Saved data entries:

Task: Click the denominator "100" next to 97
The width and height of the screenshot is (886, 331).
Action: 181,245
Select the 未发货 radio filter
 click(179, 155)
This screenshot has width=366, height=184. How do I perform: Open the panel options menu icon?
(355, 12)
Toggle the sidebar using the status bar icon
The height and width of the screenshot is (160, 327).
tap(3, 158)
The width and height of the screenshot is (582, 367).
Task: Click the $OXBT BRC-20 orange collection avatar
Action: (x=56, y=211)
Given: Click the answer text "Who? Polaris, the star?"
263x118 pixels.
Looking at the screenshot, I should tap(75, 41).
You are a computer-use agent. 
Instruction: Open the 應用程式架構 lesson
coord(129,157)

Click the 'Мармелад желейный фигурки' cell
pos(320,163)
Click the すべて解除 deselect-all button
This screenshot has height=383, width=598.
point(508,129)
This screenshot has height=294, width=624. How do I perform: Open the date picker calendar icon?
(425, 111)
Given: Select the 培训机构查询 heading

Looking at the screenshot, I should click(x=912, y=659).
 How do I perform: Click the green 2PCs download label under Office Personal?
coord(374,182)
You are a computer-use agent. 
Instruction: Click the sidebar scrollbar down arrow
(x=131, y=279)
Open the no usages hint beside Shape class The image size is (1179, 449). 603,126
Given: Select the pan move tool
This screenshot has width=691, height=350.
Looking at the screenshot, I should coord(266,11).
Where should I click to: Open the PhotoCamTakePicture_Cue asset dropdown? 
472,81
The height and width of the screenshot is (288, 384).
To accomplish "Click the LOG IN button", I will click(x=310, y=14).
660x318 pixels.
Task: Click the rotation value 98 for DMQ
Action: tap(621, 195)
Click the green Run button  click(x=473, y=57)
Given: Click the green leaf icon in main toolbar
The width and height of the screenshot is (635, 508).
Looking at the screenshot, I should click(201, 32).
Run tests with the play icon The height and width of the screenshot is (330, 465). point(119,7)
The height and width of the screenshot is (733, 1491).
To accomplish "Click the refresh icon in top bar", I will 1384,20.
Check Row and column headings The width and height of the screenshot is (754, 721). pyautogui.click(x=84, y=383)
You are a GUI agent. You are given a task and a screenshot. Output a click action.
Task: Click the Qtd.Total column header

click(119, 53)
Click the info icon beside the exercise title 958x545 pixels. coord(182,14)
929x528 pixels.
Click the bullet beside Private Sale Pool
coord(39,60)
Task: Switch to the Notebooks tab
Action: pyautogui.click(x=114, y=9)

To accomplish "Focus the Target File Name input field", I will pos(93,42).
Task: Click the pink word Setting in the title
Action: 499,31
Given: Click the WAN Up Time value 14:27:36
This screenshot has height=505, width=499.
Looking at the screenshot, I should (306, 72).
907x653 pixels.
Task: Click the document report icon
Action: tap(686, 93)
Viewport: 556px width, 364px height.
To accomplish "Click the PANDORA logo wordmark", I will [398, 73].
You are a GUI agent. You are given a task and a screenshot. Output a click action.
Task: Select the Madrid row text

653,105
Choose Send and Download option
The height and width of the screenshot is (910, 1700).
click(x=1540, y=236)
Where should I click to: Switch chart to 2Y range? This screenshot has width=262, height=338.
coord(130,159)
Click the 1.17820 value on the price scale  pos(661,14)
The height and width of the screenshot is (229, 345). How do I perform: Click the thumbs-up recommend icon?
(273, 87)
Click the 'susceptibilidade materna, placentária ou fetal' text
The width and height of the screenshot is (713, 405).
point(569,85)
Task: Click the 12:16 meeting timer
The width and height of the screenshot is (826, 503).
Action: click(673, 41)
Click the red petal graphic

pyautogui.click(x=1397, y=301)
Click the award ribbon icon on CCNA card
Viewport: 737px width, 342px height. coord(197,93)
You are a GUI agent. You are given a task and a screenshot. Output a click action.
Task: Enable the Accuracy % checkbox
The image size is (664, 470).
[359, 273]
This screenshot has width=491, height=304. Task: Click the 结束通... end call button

Aim of the task: Give back the data exactly.

Finished task:
Task: Click the denominator "100" next to 97
The width and height of the screenshot is (886, 331).
Action: 181,245
Select the 未发货 radio filter
 click(179, 155)
This screenshot has width=366, height=184. How do I perform: Open the panel options menu icon?
(355, 12)
Toggle the sidebar using the status bar icon
The height and width of the screenshot is (160, 327).
tap(3, 158)
The width and height of the screenshot is (582, 367).
Task: Click the $OXBT BRC-20 orange collection avatar
Action: (x=56, y=211)
Given: Click the answer text "Who? Polaris, the star?"
263x118 pixels.
Looking at the screenshot, I should tap(75, 41).
You are a computer-use agent. 
Instruction: Open the 應用程式架構 lesson
coord(129,157)

Click the 'Мармелад желейный фигурки' cell
pos(320,163)
Click the すべて解除 deselect-all button
This screenshot has height=383, width=598.
point(508,129)
This screenshot has height=294, width=624. How do I perform: Open the date picker calendar icon?
(425, 111)
Given: Select the 培训机构查询 heading

Looking at the screenshot, I should click(x=912, y=659).
 How do I perform: Click the green 2PCs download label under Office Personal?
coord(374,182)
You are a computer-use agent. 
Instruction: Click the sidebar scrollbar down arrow
(x=131, y=279)
Open the no usages hint beside Shape class The image size is (1179, 449). 603,126
Given: Select the pan move tool
This screenshot has width=691, height=350.
Looking at the screenshot, I should coord(266,11).
Where should I click to: Open the PhotoCamTakePicture_Cue asset dropdown? 
472,81
The height and width of the screenshot is (288, 384).
To accomplish "Click the LOG IN button", I will click(x=310, y=14).
660x318 pixels.
Task: Click the rotation value 98 for DMQ
Action: tap(621, 195)
Click the green Run button  click(x=473, y=57)
Given: Click the green leaf icon in main toolbar
The width and height of the screenshot is (635, 508).
Looking at the screenshot, I should click(201, 32).
Run tests with the play icon The height and width of the screenshot is (330, 465). point(119,7)
The height and width of the screenshot is (733, 1491).
To accomplish "Click the refresh icon in top bar", I will 1384,20.
Check Row and column headings The width and height of the screenshot is (754, 721). pyautogui.click(x=84, y=383)
You are a GUI agent. You are given a task and a screenshot. Output a click action.
Task: Click the Qtd.Total column header

click(119, 53)
Click the info icon beside the exercise title 958x545 pixels. coord(182,14)
929x528 pixels.
Click the bullet beside Private Sale Pool
coord(39,60)
Task: Switch to the Notebooks tab
Action: pyautogui.click(x=114, y=9)

To accomplish "Focus the Target File Name input field", I will pos(93,42).
Task: Click the pink word Setting in the title
Action: 499,31
Given: Click the WAN Up Time value 14:27:36
This screenshot has height=505, width=499.
Looking at the screenshot, I should (306, 72).
907x653 pixels.
Task: Click the document report icon
Action: tap(686, 93)
Viewport: 556px width, 364px height.
To accomplish "Click the PANDORA logo wordmark", I will [398, 73].
You are a GUI agent. You are given a task and a screenshot. Output a click action.
Task: Select the Madrid row text

653,105
Choose Send and Download option
The height and width of the screenshot is (910, 1700).
click(x=1540, y=236)
Where should I click to: Switch chart to 2Y range? This screenshot has width=262, height=338.
coord(130,159)
Click the 1.17820 value on the price scale  pos(661,14)
The height and width of the screenshot is (229, 345). How do I perform: Click the thumbs-up recommend icon?
(273, 87)
Click the 'susceptibilidade materna, placentária ou fetal' text
The width and height of the screenshot is (713, 405).
point(569,85)
Task: Click the 12:16 meeting timer
The width and height of the screenshot is (826, 503).
Action: click(673, 41)
Click the red petal graphic

pyautogui.click(x=1397, y=301)
Click the award ribbon icon on CCNA card
Viewport: 737px width, 342px height. coord(197,93)
You are a GUI agent. You are given a task and a screenshot. Output a click action.
Task: Enable the Accuracy % checkbox
The image size is (664, 470).
[359, 273]
This screenshot has width=491, height=304. Task: Click the 结束通... end call button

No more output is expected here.